**Prompt**
Write out again only the lines between the one with "Given: Open Lots Of Warnings (Prod) alert" and the end of the records below, both ends counted, and don't include the pictures.

Dataset entries:

▼▼▼

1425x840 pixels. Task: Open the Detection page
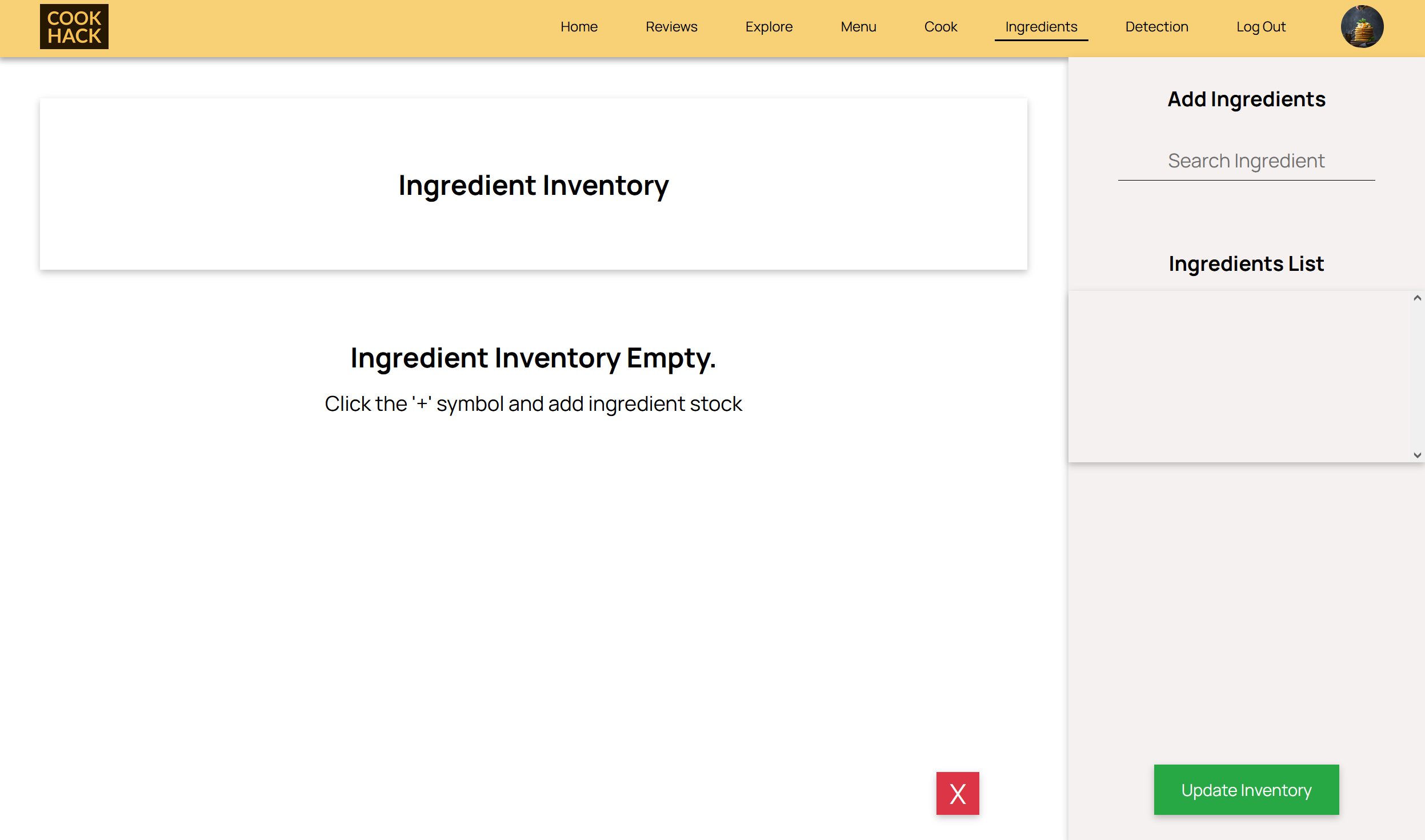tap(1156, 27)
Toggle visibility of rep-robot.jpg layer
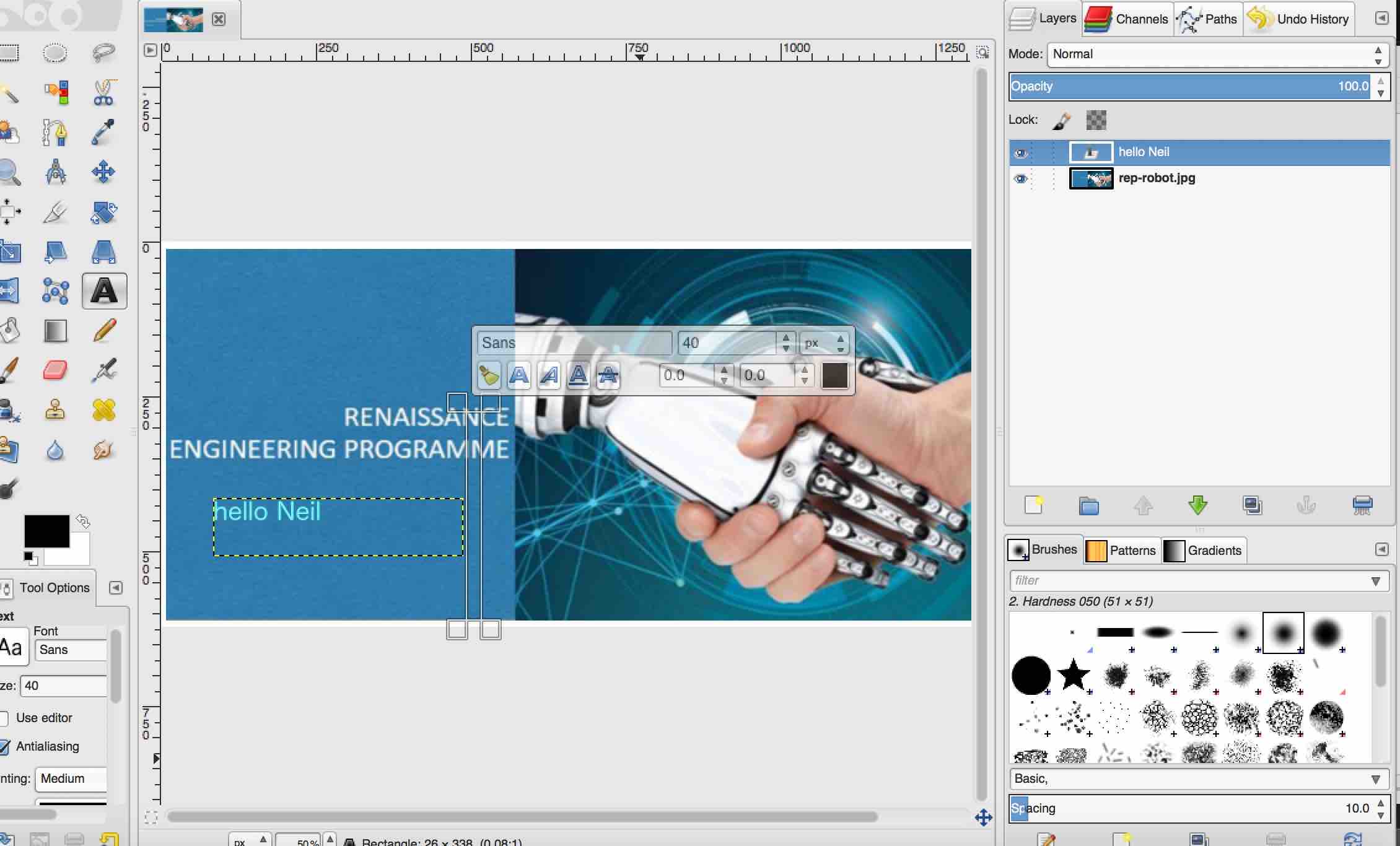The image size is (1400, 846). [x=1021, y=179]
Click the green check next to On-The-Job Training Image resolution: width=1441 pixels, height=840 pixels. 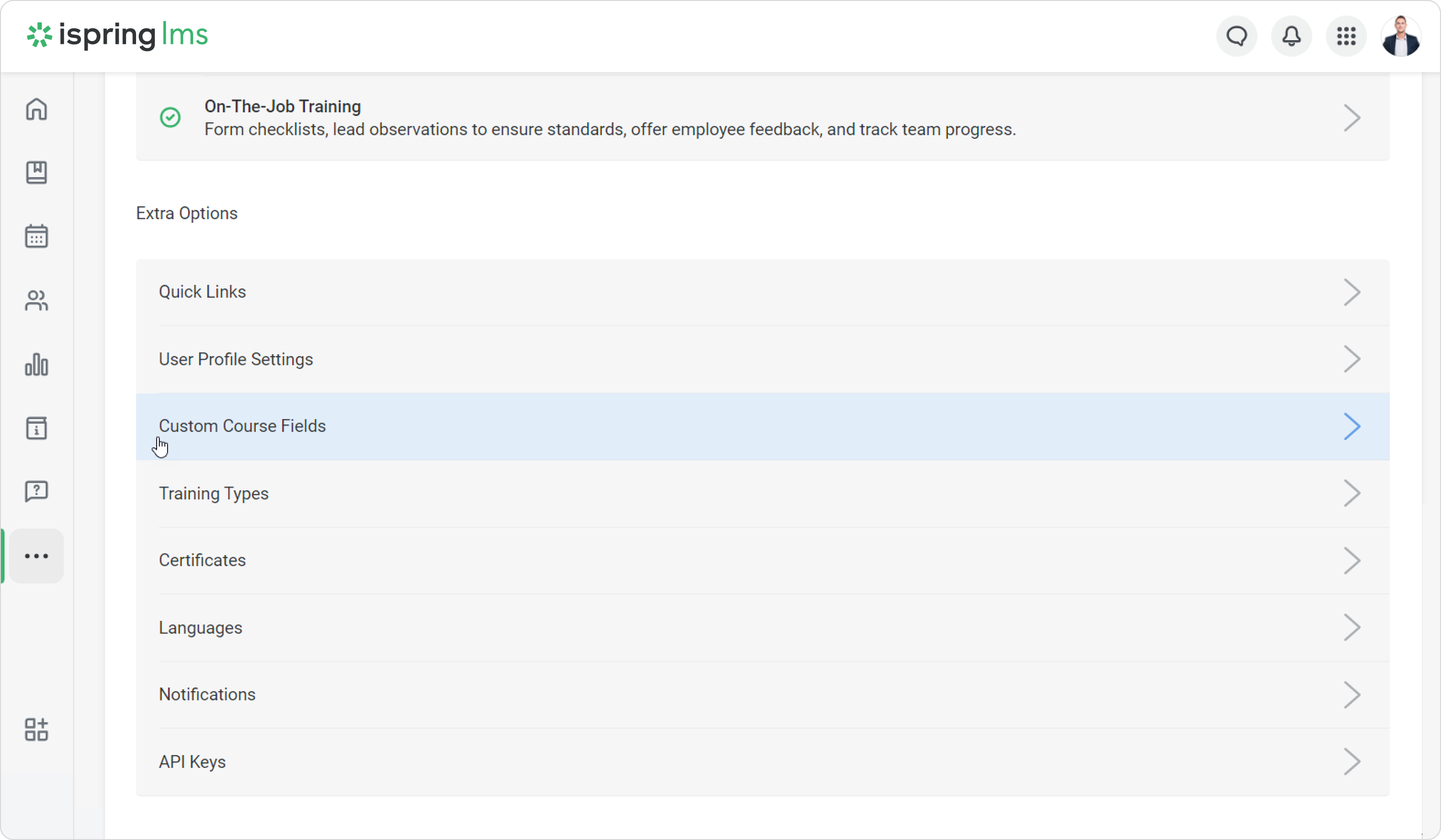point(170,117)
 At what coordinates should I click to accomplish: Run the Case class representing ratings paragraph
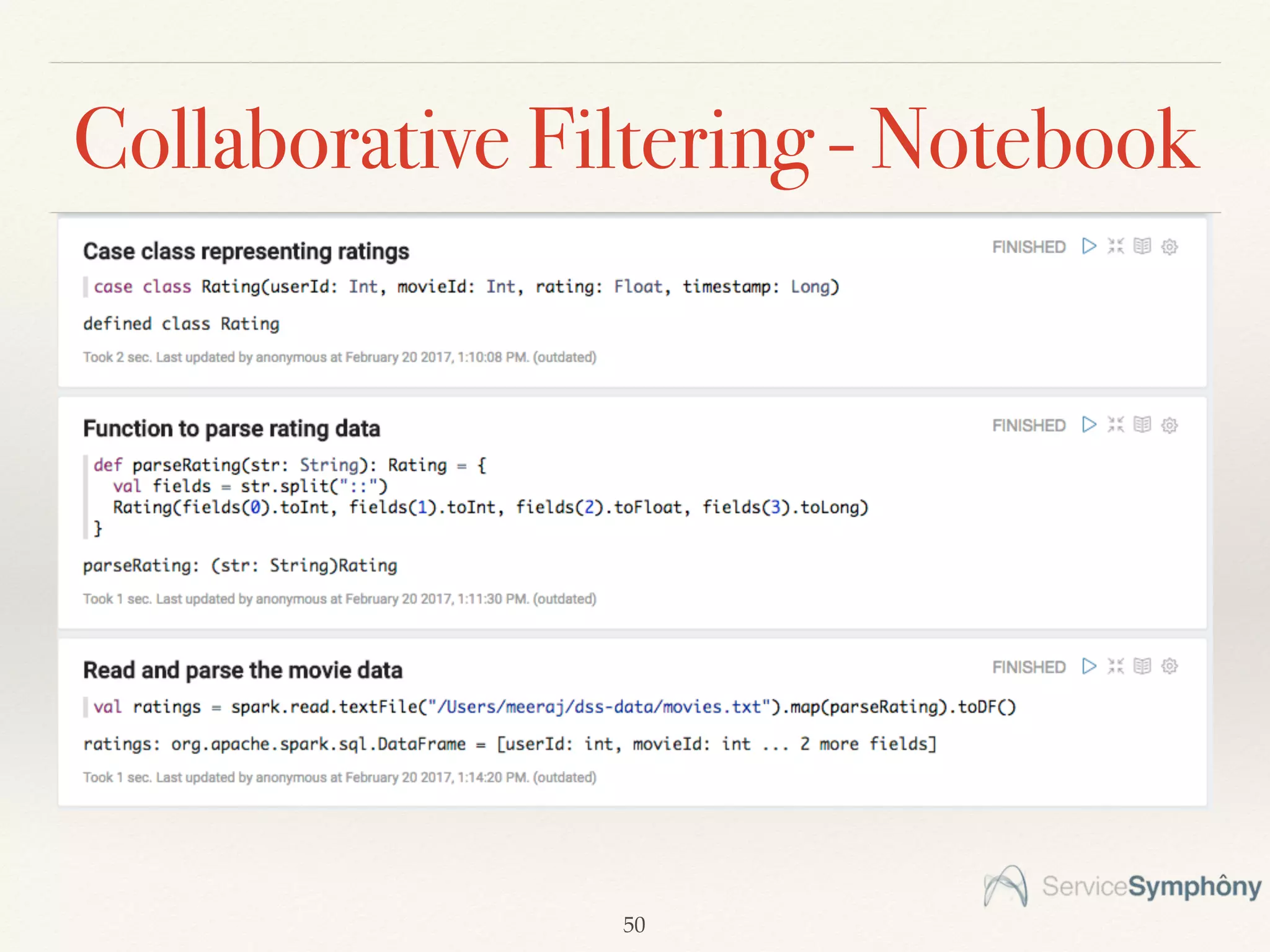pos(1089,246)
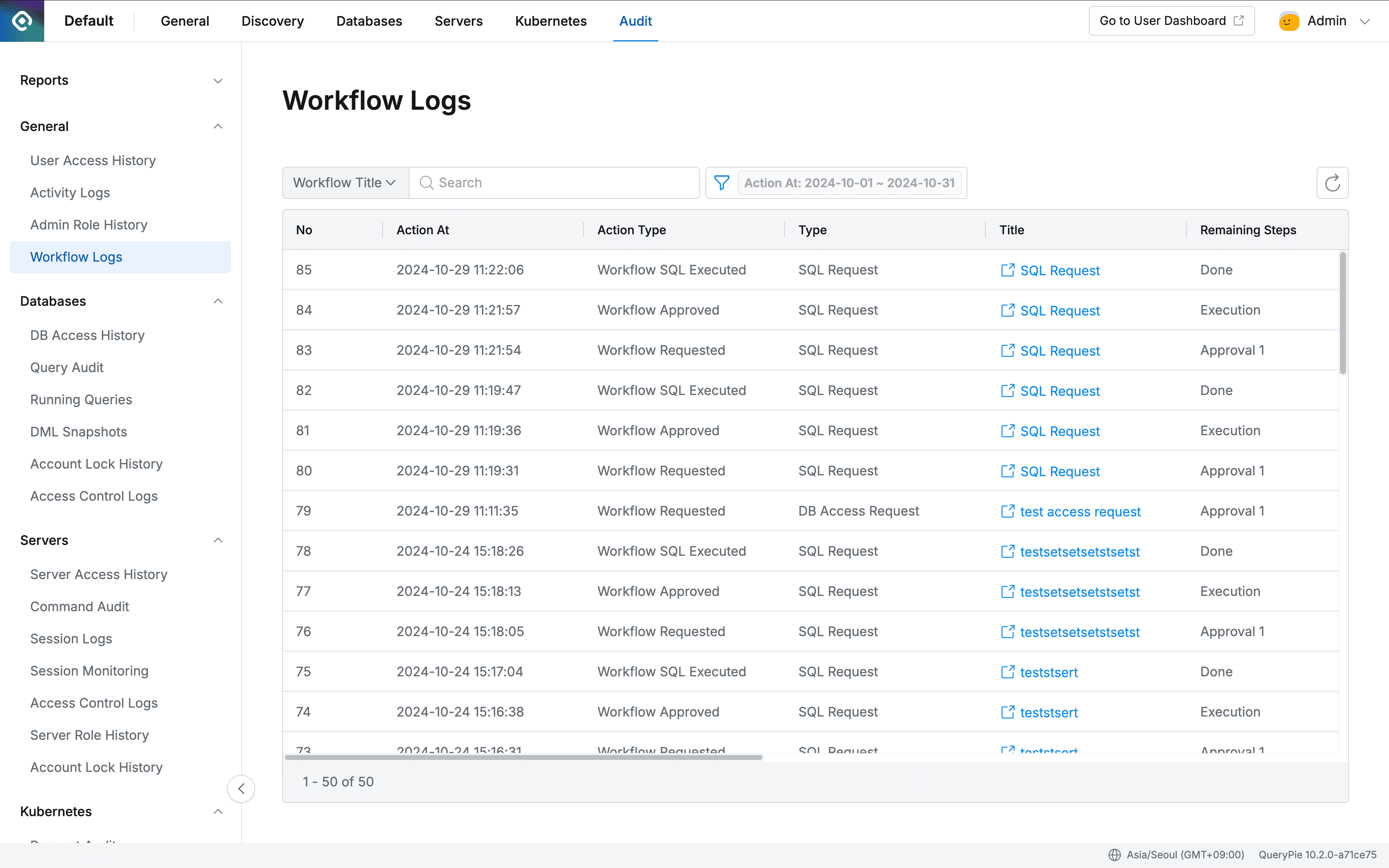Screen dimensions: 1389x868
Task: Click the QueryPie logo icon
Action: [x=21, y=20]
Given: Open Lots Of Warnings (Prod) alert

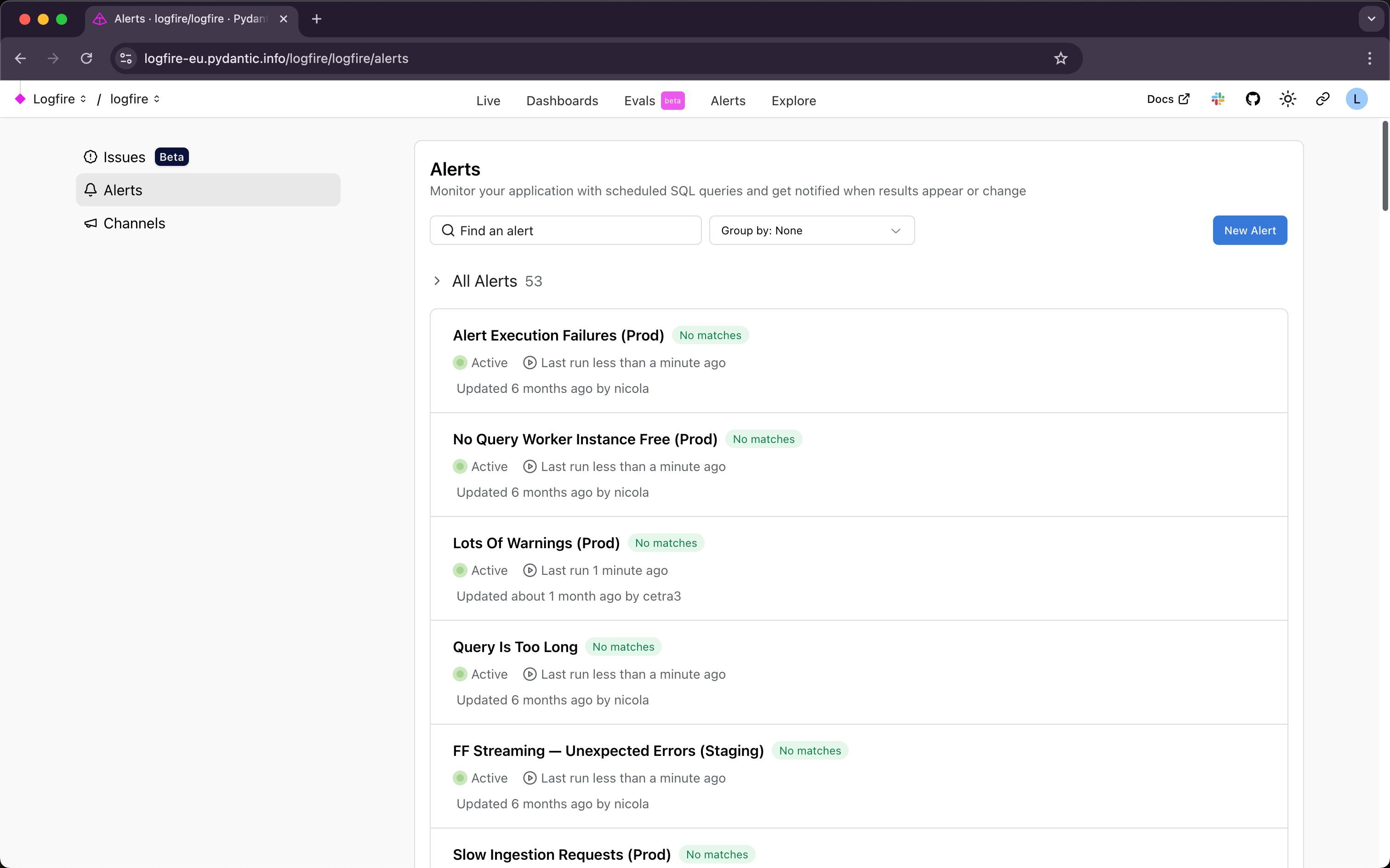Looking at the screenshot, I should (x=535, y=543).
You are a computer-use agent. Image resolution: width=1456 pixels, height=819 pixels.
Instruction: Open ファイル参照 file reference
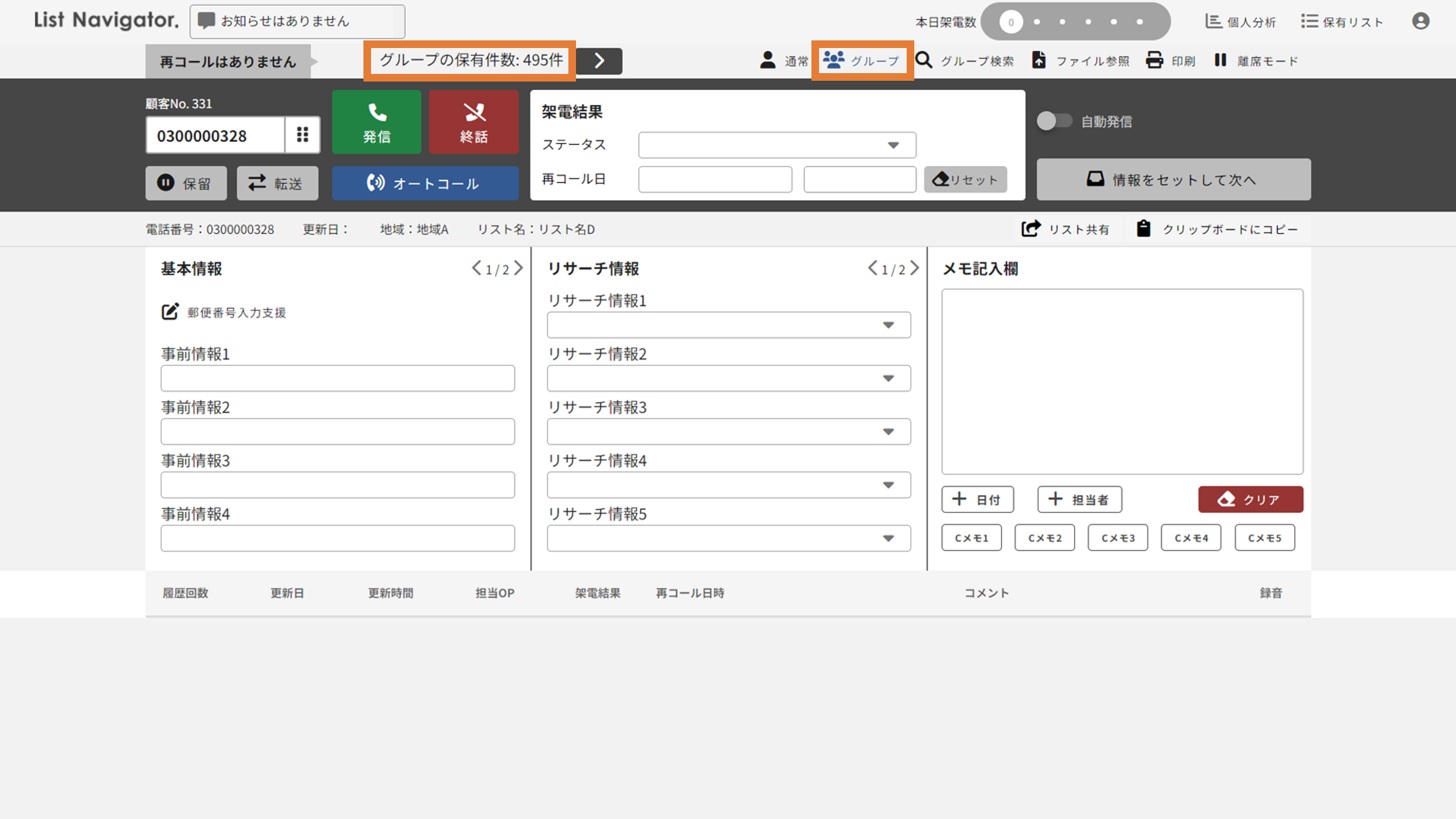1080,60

▲▲▲

**Solution for this problem**
Given: Open Lots Of Warnings (Prod) alert

Looking at the screenshot, I should (x=535, y=543).
You are a computer-use agent. Image resolution: width=1456 pixels, height=819 pixels.
Instruction: Open ファイル参照 file reference
1080,60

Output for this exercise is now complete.